…Прошло немногим больше полугода, как Лазарев очень успешно начал службу. Он стал отличным механиком-водителем. Но потом его дела пошатнулись. Вести из дома стали такими, что поневоле все валилось из рук. Трофим скрытничал, ссорился с товарищами, запустил машину.

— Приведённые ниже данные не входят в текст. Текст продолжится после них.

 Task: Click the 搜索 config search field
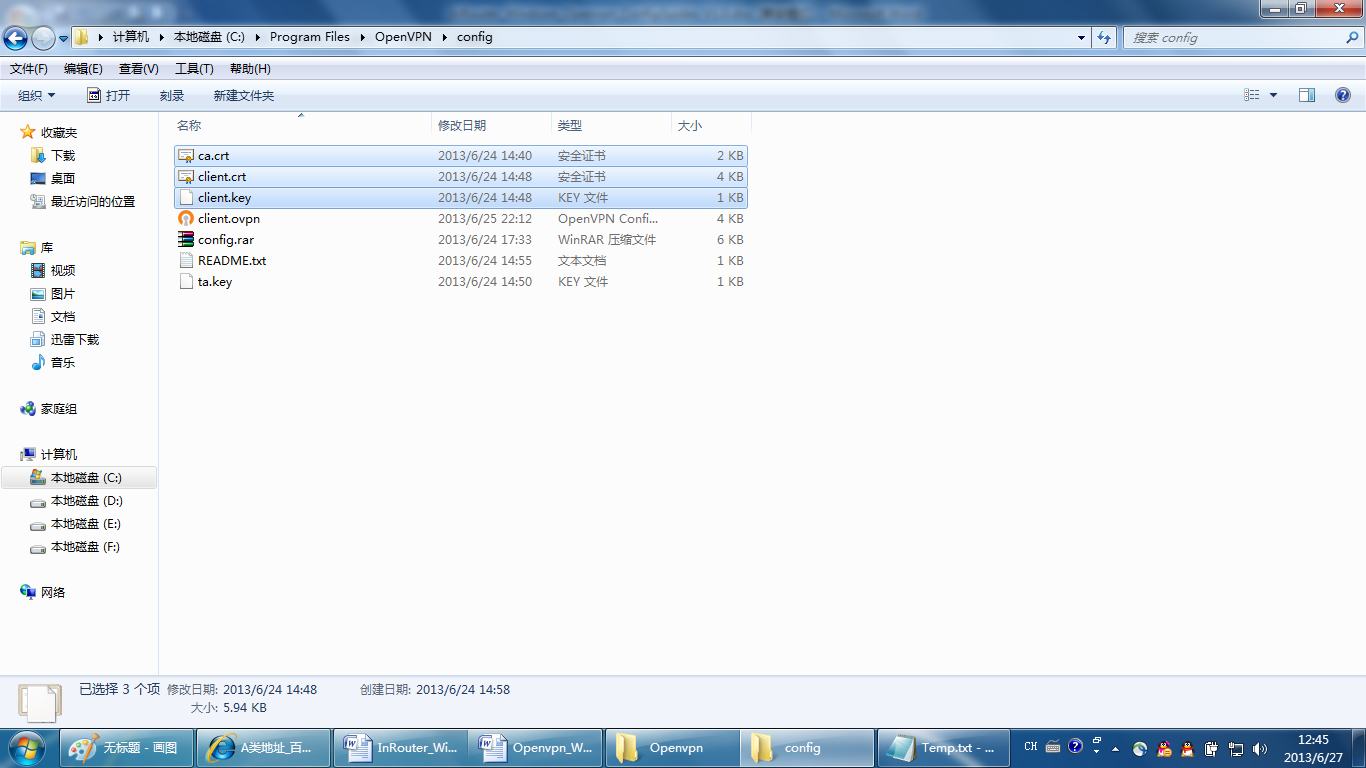coord(1235,38)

Время было горячее, часть готовилась к большим учениям. Поэтому Лазарева вызвал к себе капитан Чекрыгин. Трофима охватило то томление духа, когда человек понимает и справедливость предстоящего наказания, и глубоко личную обоснованность проступка. Экипаж Лазарева мог подвести всю часть.
Узнав о вызове к командиру, Попов, подчиненный Трофима и его наперсник, которому Лазарев, ничего не скрывая, как говорят, плакался в жилетку, постарался ободрить друга:
— Ты, Трошка, расскажи Чекрыгину все как есть.
— Семейные дела не оправдание плохой службы. — Надо ему все рассказать.
— На жалость бить?
— Ну вот… Не на жалость — на сочувствие.
— Что мне с сочувствием делать? Слезки им утирать? — зло ответил Лазарев. — Ты скажи еще — письма из дома показать.
— А что! Думаешь, не поймет?
— Понять-то поймет. А что он сделает? Один день губы скинет.
— Мрачный ты человек, Трошка. Ты слышал хоть от кого, чтоб Чекрыгин в деле не разобрался, наказал понапрасну?
— Отпуска он мне не даст.
— А ты, мол, “виноват, исправлюсь”. Ты ж ведь не потому дело запустил, что не осознаешь, а… ну, силенок на все не хватает. Право, дай почитать Чекрыгину письма.
— Нет.
— Возьми с собой. Там видно будет.
— Они всегда со мной.
— Вот и хорошо.
Начался разговор Трофима с капитаном Чекрыгиным как-то сбивчиво, и Лазарев не запомнил ни слова. Однако дальнейшая беседа запечатлелась в памяти по сей день. И фраза, с которой пошел откровенный разговор, была вроде бы зауряднейшей.
Правда, перед этим Трофим объяснил капитану суть дела и даже полез было в карман за письмами. Но капитан Чекрыгин жестом остановил его, сказав:
— Верю вам, Лазарев. Начали вы службу неплохо… Докажите и теперь, что вы мужчина, — добейтесь отпуска. Заранее могу обещать свою поддержку. Подтянитесь, проявите себя на учениях — поезжайте. Что до писем, сам такие получал. Было, сержант Лазарев…
А потом капитан Чекрыгин сказал:
— Отпуск могу предоставить на основании рапорта вашего непосредственного командира.
— Я напишу, что приеду.
— Хотите меня послушать? — Отчего же нет…
— Не обещайте.
— Вы не верите мне? Не верите, что добьюсь отпуска? — Наоборот.
— Почему же тогда не написать?
— Если я скажу: мол, вы плохо знаете людей и свою маму в частности… и свою жену тоже, вы можете обидеться.
— Тогда я олух, потому что не понимаю и вас, товарищ капитан.
— Торопливое суждение. Кроме “да” и “нет”, есть определение “в чем-то” и “потому что”.
— И вы знаете, “в чем” и “почему”?
— Может быть, догадываюсь.
— “Может быть”… — протянул Трофим разочарованно.
“Может быть” его совсем не устраивало. Он хотел знать все происходившее в доме точно, и сейчас же, не откладывая. Иначе какая же жизнь его ждет завтра, послезавтра, через неделю? Верчение под одеялом с вечера, когда после трудного солдатского дня кажется, что стоит донести голову до подушки, и сон, что тьма, навалится на тебя, а на самом деле подушка, словно болтунья-сплетница, начнет шептать — шептать про Нину, про соседского Витьку, которому при одном воспоминании о письмах матери хочется набить морду. Какой тут сон! Ну, сморит наконец усталость, а следующей ночью снова вертишься, тычком поправляешь подушку еще, еще раз, словно она-то, ватная, виновата.
Утром встаешь злой на весь мир и больше же всех на себя самого. Свет не мил. Однако служба не ждет. А тут — “может быть”…
— Давайте порассуждаем, — предложил Чекрыгин. — Сколько лет вашей матери?
— Под шестьдесят вроде.
— А точнее?
Подумав, Трофим признался:
— Не знаю. — И ему стало очень неловко.
— Постарайтесь припомнить.
Лазарев прикинул. В семье он самый младший. Мать, помнится, старшего брата родила в сорок первом, осенью, а вышла она замуж перед войной, и было ей двадцать.
— Двадцатого года она, — быстро отрапортовал Трофим.
— Староватой вы ее считаете, Лазарев. Ей едва пятьдесят минуло.